New Infrastructure Work Plans
The requirement for new infrastructure for each field will be established through review of the optimized production plans and a survey of the local capability to support this requirement will be made. With this basis, preliminary designs of new facilities will be developed along with a work plan for their installation. Designs will be carried out to recognized international standards (API standards supported by other appropriate standards will be used as the benchmark).
The new infrastructure work plan will be combined with the drilling plan to provide a consolidated work plan for installation of the new infrastructure.
Well Abandonment Plans
A work plan will be developed for the abandonment of the wells not required by the optimized production plan for each field. Preliminary designs will be developed for well abandonment, the recovery of surplus equipment, including mechanisms for its salvage, refurbishment, reuse or scrapping.
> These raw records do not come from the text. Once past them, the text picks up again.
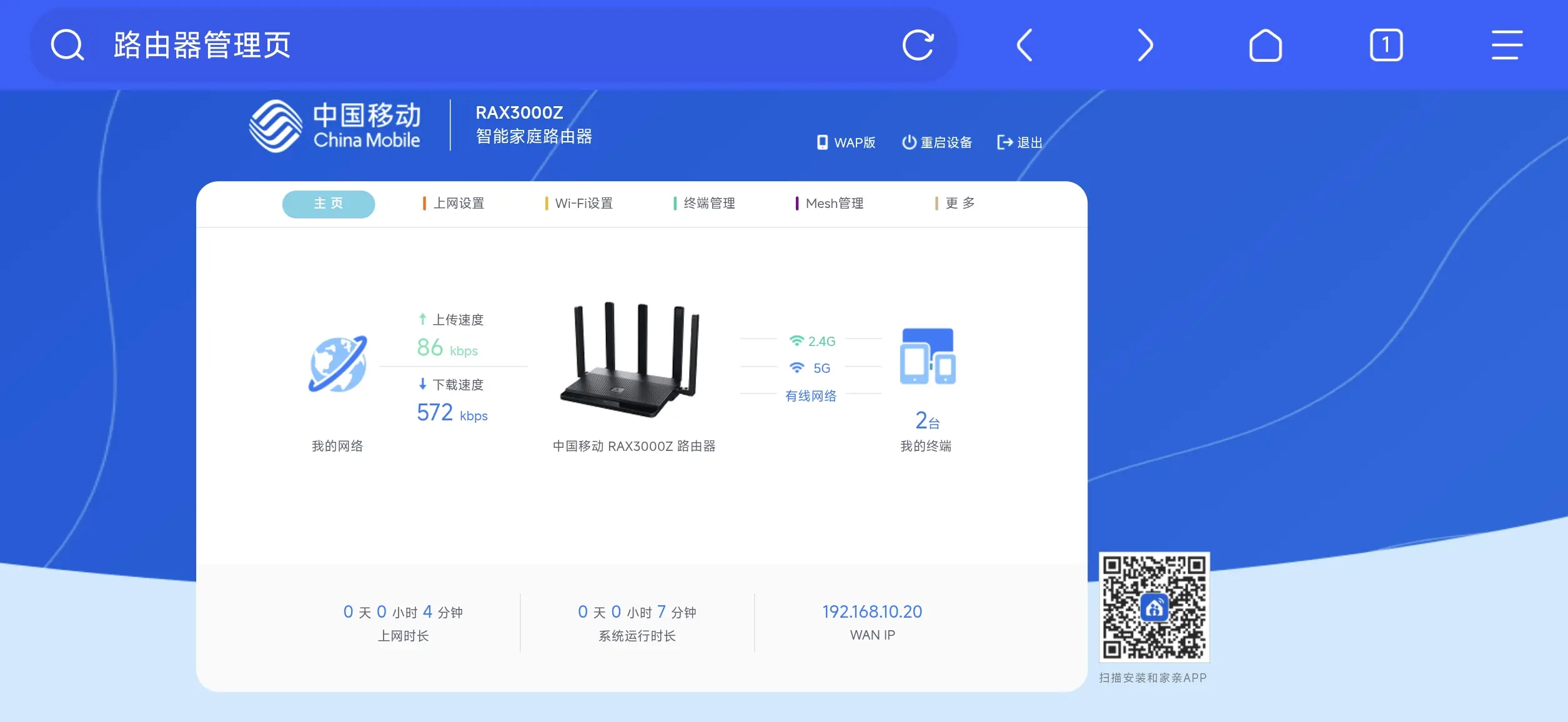Click the router product image

coord(631,360)
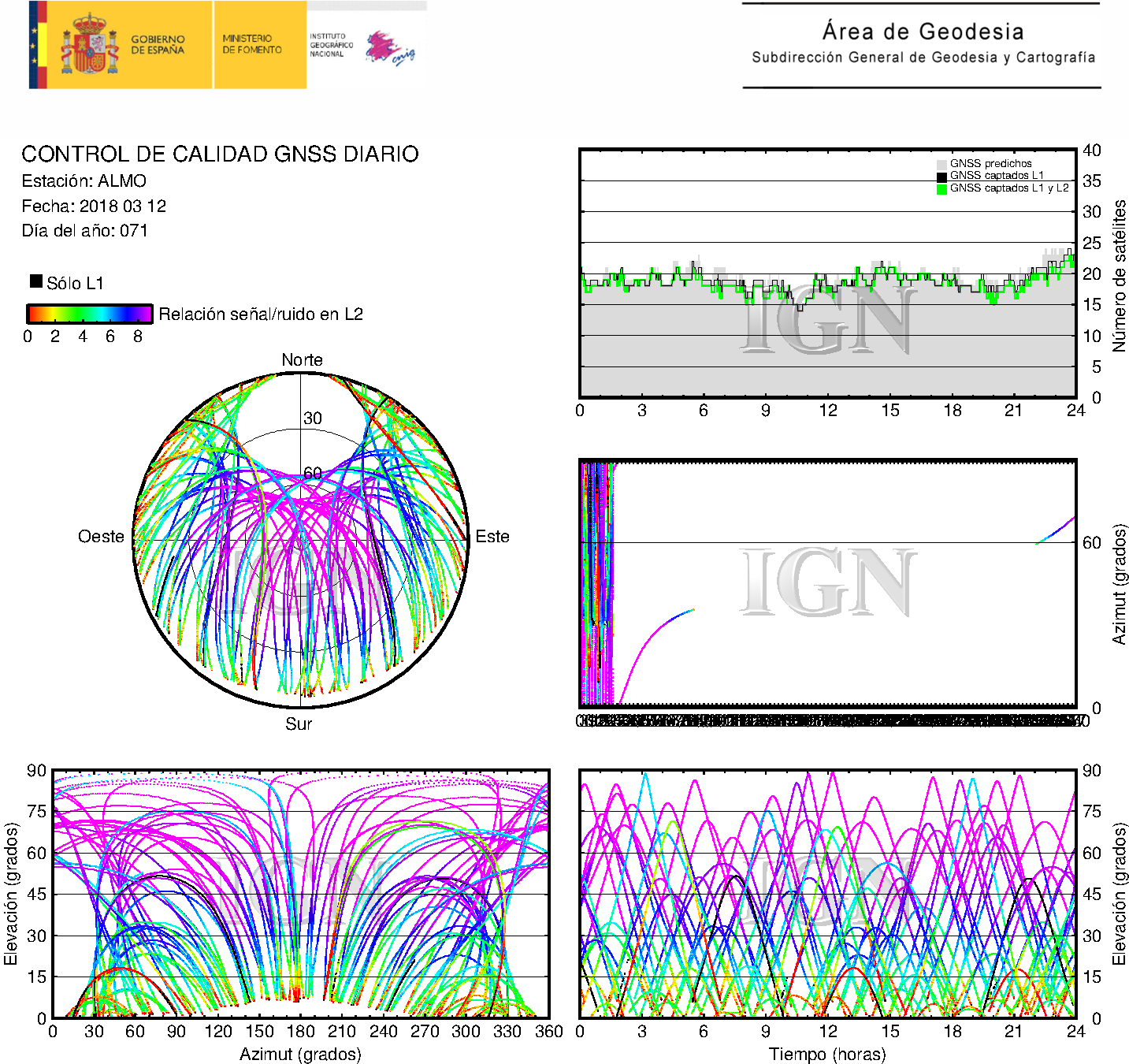Click the green GNSS captados L1 y L2 legend marker
1129x1064 pixels.
coord(941,189)
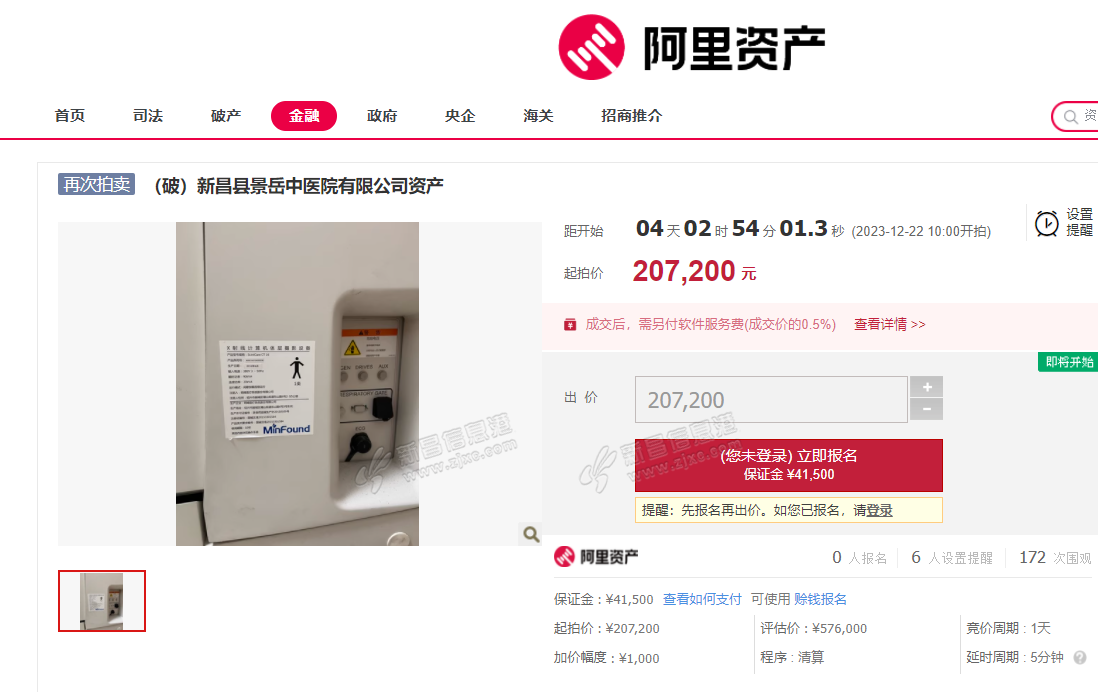1098x692 pixels.
Task: Open the magnifier on product image
Action: (531, 534)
Removal of Surplus Facilities
A work plan will be developed for the removal of infrastructure that is not required for the optimized production plan for each field or is irreparably damaged. Preliminary designs for facility removal will be developed including reduction for scrap, transportation site and mechanisms to achieve partial cost recovery.
Health, Safety, and Environment Assessment
An assessment of potential health, safety and environment (HSE) factors relevant to each project would be made. The assessment will be based on the following approach:
The policy will be to ensure that in carrying out its business operations, all employees are aware of the importance of health, safety, and environmental issues where such issues are relevant. Health, safety, and environmental issues will be treated with the same degree of importance as other considerations.
Organization, Responsibilities, Standards, and Documentation
The implementation of any work would be carried out under the supervision of a project leader who has overall responsibility for their satisfactory completion and all health, safety, and environmental considerations. All design work will be carried out by suitably qualified and experienced engineers who will perform work to meet the relevant standards. The standards used in engineering studies are those recognized by the international oil and gas industry, such as API, BS, and IP Codes and the relevant HSE considerations within them.
Engineering projects are fully documented and where HSE considerations are required to be included, the approach used and the results of any study made will be fully documented.
The provision of engineering design services will include the following approach:
- Identification of potential hazards
- Assessment of likelihood of occurrence
- Assessment of consequences of occurrence
- Identification of methods to avoid or reduce hazard
- Identify control measures to limit impact of hazard
- Identify recovery measures should those controls fail
The preferred hierarchy in the incorporation of HSE into design and engineering is:
- Elimination of the hazard (e.g. by substituting non-hazardous processes, chemicals, etc.)
- Incorporate inherent safety into design (e.g. by selecting a design pressure for a pressure vessel in excess of the maximum achievable pressure)
- Process control systems
- Process safeguarding systems
- Procedural controls
Planning and Procedures
In planning the HSE requirements of individual projects, the following requirements are followed:
- The relevant regulatory and legal HSE requirements
- The client's specific project HSE instructions
- The relevant industry standards and codes of practice
All procedures will be implemented with the objective of reducing environmental contamination to an economic minimum.